Exposing Truths: A Sam Mason Mystery Book 3 Read online

Page 11


  “Sure, boss.” Kevin smiled and started the paperwork from his call.

  Jo followed Sam and Lucy out. She caught up with them beside the Tahoe and stood close, leaning in toward Sam.

  “Hey, Sam?”

  He turned, and for a minute she got the impression he expected her to say something not work related. For a second she felt as if it might be okay to ask what Thorne had shown him that night in Holy Spirits a month ago. But then thoughts of Thorne reminded her of the real reason she’d followed Sam outside.

  Jo lowered her voice and asked, “What about Dupont? Have you heard anything from him?”

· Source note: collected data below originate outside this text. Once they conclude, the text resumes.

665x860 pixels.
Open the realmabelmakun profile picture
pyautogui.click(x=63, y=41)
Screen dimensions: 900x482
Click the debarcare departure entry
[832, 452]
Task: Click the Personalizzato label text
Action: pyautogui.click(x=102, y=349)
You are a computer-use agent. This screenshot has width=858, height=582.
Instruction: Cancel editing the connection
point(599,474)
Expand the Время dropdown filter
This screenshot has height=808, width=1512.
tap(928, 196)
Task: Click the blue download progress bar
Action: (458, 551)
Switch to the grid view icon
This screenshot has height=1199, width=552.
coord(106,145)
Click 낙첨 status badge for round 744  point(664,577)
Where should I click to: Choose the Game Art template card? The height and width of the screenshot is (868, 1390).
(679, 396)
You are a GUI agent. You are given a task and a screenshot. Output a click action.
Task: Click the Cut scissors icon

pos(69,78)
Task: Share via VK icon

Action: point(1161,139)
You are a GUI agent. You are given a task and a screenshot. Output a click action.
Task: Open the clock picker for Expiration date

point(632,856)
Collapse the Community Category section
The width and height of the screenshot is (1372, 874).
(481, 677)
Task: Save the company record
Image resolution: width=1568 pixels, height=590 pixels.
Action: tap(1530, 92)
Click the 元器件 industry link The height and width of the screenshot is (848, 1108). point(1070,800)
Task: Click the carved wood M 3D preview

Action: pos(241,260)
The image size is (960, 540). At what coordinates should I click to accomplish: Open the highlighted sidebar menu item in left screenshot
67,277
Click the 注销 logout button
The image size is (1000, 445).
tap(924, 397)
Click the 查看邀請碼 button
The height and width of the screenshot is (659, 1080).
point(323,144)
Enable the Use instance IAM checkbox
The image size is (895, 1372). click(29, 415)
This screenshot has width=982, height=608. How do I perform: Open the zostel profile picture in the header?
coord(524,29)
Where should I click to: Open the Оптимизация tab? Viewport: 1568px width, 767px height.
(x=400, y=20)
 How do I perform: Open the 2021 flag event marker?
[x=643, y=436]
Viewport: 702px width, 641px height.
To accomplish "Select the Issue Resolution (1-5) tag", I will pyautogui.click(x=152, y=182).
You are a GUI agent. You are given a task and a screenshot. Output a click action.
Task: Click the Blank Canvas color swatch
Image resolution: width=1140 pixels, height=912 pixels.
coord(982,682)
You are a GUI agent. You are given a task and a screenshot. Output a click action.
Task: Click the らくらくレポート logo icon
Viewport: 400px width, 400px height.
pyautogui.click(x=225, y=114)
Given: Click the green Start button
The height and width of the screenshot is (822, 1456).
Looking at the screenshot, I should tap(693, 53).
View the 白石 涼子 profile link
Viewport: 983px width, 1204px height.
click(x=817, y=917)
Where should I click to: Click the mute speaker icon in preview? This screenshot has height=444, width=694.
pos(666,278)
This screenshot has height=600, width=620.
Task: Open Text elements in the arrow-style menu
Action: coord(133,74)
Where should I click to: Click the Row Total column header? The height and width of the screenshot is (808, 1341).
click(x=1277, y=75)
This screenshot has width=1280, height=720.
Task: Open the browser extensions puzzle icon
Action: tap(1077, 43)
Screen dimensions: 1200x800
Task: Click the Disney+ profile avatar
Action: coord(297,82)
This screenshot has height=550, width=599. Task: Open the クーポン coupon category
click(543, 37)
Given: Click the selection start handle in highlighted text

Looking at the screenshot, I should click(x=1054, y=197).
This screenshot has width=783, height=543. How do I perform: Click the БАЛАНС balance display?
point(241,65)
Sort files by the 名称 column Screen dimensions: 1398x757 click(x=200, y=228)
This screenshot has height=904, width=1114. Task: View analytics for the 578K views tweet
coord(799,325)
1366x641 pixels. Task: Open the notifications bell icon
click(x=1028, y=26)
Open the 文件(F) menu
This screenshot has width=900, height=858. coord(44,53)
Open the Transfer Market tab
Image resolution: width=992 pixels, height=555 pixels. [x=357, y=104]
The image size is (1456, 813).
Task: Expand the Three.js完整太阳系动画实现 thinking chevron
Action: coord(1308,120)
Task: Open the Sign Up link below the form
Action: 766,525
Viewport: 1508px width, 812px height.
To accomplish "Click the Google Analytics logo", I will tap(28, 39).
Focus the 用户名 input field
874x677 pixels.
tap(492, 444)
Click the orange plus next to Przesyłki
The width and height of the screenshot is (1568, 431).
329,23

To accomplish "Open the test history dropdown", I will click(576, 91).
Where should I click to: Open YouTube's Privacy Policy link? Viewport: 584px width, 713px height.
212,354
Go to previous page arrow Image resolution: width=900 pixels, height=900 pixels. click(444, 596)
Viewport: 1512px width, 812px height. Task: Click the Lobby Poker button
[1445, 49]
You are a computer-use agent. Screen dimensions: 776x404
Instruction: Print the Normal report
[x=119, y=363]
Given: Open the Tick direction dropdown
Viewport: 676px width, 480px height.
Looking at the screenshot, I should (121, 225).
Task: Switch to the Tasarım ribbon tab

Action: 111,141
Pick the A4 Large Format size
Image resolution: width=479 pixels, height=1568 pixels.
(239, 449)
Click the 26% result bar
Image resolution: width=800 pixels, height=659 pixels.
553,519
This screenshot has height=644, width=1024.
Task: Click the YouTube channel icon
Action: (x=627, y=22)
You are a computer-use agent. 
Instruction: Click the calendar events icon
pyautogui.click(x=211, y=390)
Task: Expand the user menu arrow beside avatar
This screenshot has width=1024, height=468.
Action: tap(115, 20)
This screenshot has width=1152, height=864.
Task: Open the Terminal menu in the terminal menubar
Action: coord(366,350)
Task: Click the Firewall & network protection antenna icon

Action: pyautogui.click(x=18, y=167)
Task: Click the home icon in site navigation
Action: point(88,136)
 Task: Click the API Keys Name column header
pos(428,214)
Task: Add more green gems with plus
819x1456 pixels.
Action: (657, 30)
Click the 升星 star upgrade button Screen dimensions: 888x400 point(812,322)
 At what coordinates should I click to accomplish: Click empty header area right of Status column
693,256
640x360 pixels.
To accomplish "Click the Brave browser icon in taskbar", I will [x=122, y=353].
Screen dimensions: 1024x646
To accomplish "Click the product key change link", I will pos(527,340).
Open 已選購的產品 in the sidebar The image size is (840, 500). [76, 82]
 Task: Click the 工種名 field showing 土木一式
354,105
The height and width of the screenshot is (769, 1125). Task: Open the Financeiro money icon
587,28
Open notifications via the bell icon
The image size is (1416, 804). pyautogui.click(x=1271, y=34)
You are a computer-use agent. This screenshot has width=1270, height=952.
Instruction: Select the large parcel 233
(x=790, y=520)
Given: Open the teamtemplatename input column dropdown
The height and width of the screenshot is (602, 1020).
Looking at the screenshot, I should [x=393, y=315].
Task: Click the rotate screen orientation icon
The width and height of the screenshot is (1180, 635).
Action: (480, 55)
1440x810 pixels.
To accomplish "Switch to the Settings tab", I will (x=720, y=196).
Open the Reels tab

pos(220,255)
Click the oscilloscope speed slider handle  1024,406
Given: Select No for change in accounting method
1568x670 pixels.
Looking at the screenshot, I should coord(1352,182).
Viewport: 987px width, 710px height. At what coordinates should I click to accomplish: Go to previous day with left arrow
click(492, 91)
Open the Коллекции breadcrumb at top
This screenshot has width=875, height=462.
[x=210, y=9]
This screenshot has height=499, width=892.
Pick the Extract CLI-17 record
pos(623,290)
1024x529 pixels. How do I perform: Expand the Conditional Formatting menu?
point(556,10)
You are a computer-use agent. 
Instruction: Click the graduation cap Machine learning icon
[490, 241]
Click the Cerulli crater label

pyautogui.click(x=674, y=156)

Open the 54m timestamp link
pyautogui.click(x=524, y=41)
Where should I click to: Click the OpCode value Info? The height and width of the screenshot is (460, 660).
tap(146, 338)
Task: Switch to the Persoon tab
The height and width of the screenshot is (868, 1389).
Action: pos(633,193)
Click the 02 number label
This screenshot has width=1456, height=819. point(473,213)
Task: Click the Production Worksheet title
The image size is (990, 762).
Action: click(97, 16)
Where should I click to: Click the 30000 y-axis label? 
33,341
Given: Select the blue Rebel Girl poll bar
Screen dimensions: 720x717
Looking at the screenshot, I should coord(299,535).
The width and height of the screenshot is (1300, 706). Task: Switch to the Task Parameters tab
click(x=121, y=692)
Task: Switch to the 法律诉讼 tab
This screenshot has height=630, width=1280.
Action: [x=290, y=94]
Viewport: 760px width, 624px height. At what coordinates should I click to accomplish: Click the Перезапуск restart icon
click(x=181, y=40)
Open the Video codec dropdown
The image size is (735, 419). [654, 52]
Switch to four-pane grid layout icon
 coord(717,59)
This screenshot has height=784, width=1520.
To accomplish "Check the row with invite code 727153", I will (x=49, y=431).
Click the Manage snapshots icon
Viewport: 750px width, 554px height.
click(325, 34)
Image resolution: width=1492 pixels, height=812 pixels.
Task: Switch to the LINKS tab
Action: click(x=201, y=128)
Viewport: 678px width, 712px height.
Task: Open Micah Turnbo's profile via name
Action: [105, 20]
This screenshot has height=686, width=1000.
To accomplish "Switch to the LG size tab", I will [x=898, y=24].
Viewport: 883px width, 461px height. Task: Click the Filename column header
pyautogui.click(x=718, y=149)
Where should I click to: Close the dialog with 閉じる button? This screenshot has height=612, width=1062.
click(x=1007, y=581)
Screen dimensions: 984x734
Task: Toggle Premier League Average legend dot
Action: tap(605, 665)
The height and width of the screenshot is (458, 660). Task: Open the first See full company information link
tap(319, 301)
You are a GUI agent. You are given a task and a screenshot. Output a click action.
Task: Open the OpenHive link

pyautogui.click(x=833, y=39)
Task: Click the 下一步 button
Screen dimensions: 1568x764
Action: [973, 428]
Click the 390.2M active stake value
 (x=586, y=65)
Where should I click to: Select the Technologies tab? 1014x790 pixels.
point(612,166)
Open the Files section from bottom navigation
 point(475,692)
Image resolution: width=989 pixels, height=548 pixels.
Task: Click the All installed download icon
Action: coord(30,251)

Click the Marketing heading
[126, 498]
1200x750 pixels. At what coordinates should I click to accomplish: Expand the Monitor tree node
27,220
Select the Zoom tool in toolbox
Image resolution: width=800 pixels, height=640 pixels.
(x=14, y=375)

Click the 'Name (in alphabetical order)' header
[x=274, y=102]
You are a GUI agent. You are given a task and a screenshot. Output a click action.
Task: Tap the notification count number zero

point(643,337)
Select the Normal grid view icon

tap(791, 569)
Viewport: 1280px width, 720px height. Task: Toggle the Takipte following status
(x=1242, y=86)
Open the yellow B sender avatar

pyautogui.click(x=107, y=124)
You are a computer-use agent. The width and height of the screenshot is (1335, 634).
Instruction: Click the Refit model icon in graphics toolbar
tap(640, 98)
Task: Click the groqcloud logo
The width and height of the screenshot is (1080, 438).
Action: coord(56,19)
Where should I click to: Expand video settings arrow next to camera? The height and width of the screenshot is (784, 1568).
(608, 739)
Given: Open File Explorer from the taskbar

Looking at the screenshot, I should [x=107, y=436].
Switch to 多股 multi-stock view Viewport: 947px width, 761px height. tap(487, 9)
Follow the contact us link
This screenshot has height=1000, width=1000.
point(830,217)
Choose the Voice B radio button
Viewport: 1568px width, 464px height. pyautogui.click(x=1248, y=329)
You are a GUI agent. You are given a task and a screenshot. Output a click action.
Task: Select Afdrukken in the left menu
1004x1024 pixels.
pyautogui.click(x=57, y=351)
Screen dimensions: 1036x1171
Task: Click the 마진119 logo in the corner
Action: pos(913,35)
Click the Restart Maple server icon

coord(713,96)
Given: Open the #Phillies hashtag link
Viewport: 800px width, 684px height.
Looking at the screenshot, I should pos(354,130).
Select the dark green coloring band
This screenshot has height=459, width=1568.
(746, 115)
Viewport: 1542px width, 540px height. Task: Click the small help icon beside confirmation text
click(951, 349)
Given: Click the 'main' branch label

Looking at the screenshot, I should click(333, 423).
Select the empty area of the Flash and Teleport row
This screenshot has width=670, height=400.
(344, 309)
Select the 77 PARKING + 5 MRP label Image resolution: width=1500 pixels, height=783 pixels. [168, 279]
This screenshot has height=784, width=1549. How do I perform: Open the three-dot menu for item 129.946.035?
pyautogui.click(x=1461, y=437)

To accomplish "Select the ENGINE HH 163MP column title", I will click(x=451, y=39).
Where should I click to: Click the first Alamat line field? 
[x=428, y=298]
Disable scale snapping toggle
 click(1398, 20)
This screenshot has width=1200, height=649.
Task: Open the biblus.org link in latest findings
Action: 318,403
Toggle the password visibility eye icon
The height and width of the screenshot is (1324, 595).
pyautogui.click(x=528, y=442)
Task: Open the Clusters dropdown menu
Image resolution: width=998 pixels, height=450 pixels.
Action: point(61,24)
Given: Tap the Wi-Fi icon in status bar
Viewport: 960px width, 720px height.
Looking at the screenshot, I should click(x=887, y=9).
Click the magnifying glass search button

  Sam shook his head, looking over her shoulder toward the town offices, his gaze weary.

  “I wonder what he’s up to?” Jo leaned her back against the side of the Tahoe, the warm metal of the car radiating through her T-shirt. “Why hasn’t he said anything further?”

  “Maybe he’s waiting for the right opportunity to come up. Or maybe Thorne changed plans.” Sam shrugged. “I guess we’ll have to wait.”

  “Well, I don’t trust him,” Jo said.

  “Yeah, me either.”

  Jo pushed off from the car. “We need to be extra cautious on this. Dupont may act like a bozo, but he’s dangerous.”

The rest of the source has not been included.